→ CONSIGNE
Réécrivez les lignes de tous les enregistrements ci-dessous sous forme de liste JSON de chaînes, avec une chaîne par ligne et sans les lignes vides.

→ ENREGISTREMENTS À TRAITER
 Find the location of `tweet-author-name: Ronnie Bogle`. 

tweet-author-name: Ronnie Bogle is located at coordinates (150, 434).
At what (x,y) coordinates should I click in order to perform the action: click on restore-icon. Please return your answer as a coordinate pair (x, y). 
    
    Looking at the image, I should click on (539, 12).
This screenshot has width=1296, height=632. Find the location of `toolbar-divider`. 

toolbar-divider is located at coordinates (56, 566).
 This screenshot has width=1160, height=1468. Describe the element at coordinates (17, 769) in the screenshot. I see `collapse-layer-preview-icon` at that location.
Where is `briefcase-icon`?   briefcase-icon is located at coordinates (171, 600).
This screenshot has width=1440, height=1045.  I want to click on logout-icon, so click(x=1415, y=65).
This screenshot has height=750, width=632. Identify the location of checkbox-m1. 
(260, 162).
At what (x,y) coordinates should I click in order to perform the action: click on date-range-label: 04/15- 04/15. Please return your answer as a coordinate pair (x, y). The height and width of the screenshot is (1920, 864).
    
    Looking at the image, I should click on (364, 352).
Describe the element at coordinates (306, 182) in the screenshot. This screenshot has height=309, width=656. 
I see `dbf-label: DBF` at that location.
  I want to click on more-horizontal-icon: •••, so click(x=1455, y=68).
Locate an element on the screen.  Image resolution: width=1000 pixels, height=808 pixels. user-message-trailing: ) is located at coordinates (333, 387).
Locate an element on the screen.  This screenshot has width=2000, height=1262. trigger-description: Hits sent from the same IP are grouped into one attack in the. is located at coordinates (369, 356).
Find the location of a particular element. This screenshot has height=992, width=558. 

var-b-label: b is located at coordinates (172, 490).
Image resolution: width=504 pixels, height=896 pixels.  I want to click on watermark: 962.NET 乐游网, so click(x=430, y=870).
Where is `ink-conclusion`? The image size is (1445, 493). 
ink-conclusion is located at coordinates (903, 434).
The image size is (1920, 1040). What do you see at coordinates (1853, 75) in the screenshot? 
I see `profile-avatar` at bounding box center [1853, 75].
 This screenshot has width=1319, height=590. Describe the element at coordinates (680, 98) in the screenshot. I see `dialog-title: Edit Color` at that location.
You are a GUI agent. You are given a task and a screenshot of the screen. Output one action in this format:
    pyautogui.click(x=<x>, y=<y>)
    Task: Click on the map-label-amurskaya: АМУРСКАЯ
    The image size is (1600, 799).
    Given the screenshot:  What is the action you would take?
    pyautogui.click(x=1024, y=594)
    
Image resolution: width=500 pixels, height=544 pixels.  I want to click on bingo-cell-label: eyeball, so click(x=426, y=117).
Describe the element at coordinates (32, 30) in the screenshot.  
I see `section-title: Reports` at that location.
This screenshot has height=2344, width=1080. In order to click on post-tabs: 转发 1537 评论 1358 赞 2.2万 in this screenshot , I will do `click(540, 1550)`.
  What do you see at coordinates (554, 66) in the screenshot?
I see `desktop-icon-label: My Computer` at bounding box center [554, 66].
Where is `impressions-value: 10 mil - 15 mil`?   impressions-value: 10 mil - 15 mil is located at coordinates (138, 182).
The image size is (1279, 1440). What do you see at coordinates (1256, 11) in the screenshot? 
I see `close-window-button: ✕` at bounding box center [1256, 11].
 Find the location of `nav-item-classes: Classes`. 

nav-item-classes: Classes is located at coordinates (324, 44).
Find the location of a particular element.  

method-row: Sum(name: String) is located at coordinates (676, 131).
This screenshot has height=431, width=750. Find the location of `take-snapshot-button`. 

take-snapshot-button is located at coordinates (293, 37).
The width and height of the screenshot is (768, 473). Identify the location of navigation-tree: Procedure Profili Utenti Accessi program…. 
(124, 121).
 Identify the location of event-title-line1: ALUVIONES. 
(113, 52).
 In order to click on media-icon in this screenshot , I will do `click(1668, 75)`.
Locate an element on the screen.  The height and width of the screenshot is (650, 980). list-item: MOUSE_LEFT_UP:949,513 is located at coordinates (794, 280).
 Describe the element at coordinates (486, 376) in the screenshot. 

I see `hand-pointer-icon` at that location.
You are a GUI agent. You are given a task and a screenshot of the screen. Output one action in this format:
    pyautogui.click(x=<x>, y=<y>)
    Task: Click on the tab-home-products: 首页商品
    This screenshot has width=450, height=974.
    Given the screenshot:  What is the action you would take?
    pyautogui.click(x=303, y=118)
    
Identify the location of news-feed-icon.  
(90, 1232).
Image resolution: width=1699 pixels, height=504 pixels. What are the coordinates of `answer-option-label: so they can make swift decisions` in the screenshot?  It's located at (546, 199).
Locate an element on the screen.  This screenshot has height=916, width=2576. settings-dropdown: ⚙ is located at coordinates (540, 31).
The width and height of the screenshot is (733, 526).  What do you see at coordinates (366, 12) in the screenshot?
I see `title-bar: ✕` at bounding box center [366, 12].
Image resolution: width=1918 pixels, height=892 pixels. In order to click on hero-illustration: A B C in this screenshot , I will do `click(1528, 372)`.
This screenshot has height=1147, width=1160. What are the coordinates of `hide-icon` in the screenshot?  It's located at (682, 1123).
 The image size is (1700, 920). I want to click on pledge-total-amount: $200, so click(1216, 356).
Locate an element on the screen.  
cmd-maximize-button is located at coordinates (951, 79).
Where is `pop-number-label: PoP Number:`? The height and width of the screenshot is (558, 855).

→ RÉPONSE ATTENDUE
[
  " Find the location of `tweet-author-name: Ronnie Bogle`. ",
  "tweet-author-name: Ronnie Bogle is located at coordinates (150, 434).",
  "At what (x,y) coordinates should I click in order to perform the action: click on restore-icon. Please return your answer as a coordinate pair (x, y). ",
  "    Looking at the image, I should click on (539, 12).",
  "This screenshot has width=1296, height=632. Find the location of `toolbar-divider`. ",
  "toolbar-divider is located at coordinates (56, 566).",
  " This screenshot has width=1160, height=1468. Describe the element at coordinates (17, 769) in the screenshot. I see `collapse-layer-preview-icon` at that location.",
  "Where is `briefcase-icon`?   briefcase-icon is located at coordinates (171, 600).",
  "This screenshot has width=1440, height=1045.  I want to click on logout-icon, so click(x=1415, y=65).",
  "This screenshot has height=750, width=632. Identify the location of checkbox-m1. ",
  "(260, 162).",
  "At what (x,y) coordinates should I click in order to perform the action: click on date-range-label: 04/15- 04/15. Please return your answer as a coordinate pair (x, y). The height and width of the screenshot is (1920, 864).",
  "    Looking at the image, I should click on (364, 352).",
  "Describe the element at coordinates (306, 182) in the screenshot. This screenshot has height=309, width=656. ",
  "I see `dbf-label: DBF` at that location.",
  "  I want to click on more-horizontal-icon: •••, so click(x=1455, y=68).",
  "Locate an element on the screen.  Image resolution: width=1000 pixels, height=808 pixels. user-message-trailing: ) is located at coordinates (333, 387).",
  "Locate an element on the screen.  This screenshot has width=2000, height=1262. trigger-description: Hits sent from the same IP are grouped into one attack in the. is located at coordinates (369, 356).",
  "Find the location of a particular element. This screenshot has height=992, width=558. ",
  "var-b-label: b is located at coordinates (172, 490).",
  "Image resolution: width=504 pixels, height=896 pixels.  I want to click on watermark: 962.NET 乐游网, so click(x=430, y=870).",
  "Where is `ink-conclusion`? The image size is (1445, 493). ",
  "ink-conclusion is located at coordinates (903, 434).",
  "The image size is (1920, 1040). What do you see at coordinates (1853, 75) in the screenshot? ",
  "I see `profile-avatar` at bounding box center [1853, 75].",
  " This screenshot has width=1319, height=590. Describe the element at coordinates (680, 98) in the screenshot. I see `dialog-title: Edit Color` at that location.",
  "You are a GUI agent. You are given a task and a screenshot of the screen. Output one action in this format:",
  "    pyautogui.click(x=<x>, y=<y>)",
  "    Task: Click on the map-label-amurskaya: АМУРСКАЯ",
  "    The image size is (1600, 799).",
  "    Given the screenshot:  What is the action you would take?",
  "    pyautogui.click(x=1024, y=594)",
  "Image resolution: width=500 pixels, height=544 pixels.  I want to click on bingo-cell-label: eyeball, so click(x=426, y=117).",
  "Describe the element at coordinates (32, 30) in the screenshot.  ",
  "I see `section-title: Reports` at that location.",
  "This screenshot has height=2344, width=1080. In order to click on post-tabs: 转发 1537 评论 1358 赞 2.2万 in this screenshot , I will do `click(540, 1550)`.",
  "  What do you see at coordinates (554, 66) in the screenshot?",
  "I see `desktop-icon-label: My Computer` at bounding box center [554, 66].",
  "Where is `impressions-value: 10 mil - 15 mil`?   impressions-value: 10 mil - 15 mil is located at coordinates (138, 182).",
  "The image size is (1279, 1440). What do you see at coordinates (1256, 11) in the screenshot? ",
  "I see `close-window-button: ✕` at bounding box center [1256, 11].",
  " Find the location of `nav-item-classes: Classes`. ",
  "nav-item-classes: Classes is located at coordinates (324, 44).",
  "Find the location of a particular element.  ",
  "method-row: Sum(name: String) is located at coordinates (676, 131).",
  "This screenshot has height=431, width=750. Find the location of `take-snapshot-button`. ",
  "take-snapshot-button is located at coordinates (293, 37).",
  "The width and height of the screenshot is (768, 473). Identify the location of navigation-tree: Procedure Profili Utenti Accessi program…. ",
  "(124, 121).",
  " Identify the location of event-title-line1: ALUVIONES. ",
  "(113, 52).",
  " In order to click on media-icon in this screenshot , I will do `click(1668, 75)`.",
  "Locate an element on the screen.  The height and width of the screenshot is (650, 980). list-item: MOUSE_LEFT_UP:949,513 is located at coordinates (794, 280).",
  " Describe the element at coordinates (486, 376) in the screenshot. ",
  "I see `hand-pointer-icon` at that location.",
  "You are a GUI agent. You are given a task and a screenshot of the screen. Output one action in this format:",
  "    pyautogui.click(x=<x>, y=<y>)",
  "    Task: Click on the tab-home-products: 首页商品",
  "    This screenshot has width=450, height=974.",
  "    Given the screenshot:  What is the action you would take?",
  "    pyautogui.click(x=303, y=118)",
  "Identify the location of news-feed-icon.  ",
  "(90, 1232).",
  "Image resolution: width=1699 pixels, height=504 pixels. What are the coordinates of `answer-option-label: so they can make swift decisions` in the screenshot?  It's located at (546, 199).",
  "Locate an element on the screen.  This screenshot has height=916, width=2576. settings-dropdown: ⚙ is located at coordinates (540, 31).",
  "The width and height of the screenshot is (733, 526).  What do you see at coordinates (366, 12) in the screenshot?",
  "I see `title-bar: ✕` at bounding box center [366, 12].",
  "Image resolution: width=1918 pixels, height=892 pixels. In order to click on hero-illustration: A B C in this screenshot , I will do `click(1528, 372)`.",
  "This screenshot has height=1147, width=1160. What are the coordinates of `hide-icon` in the screenshot?  It's located at (682, 1123).",
  " The image size is (1700, 920). I want to click on pledge-total-amount: $200, so click(1216, 356).",
  "Locate an element on the screen.  ",
  "cmd-maximize-button is located at coordinates (951, 79).",
  "Where is `pop-number-label: PoP Number:`? The height and width of the screenshot is (558, 855)."
]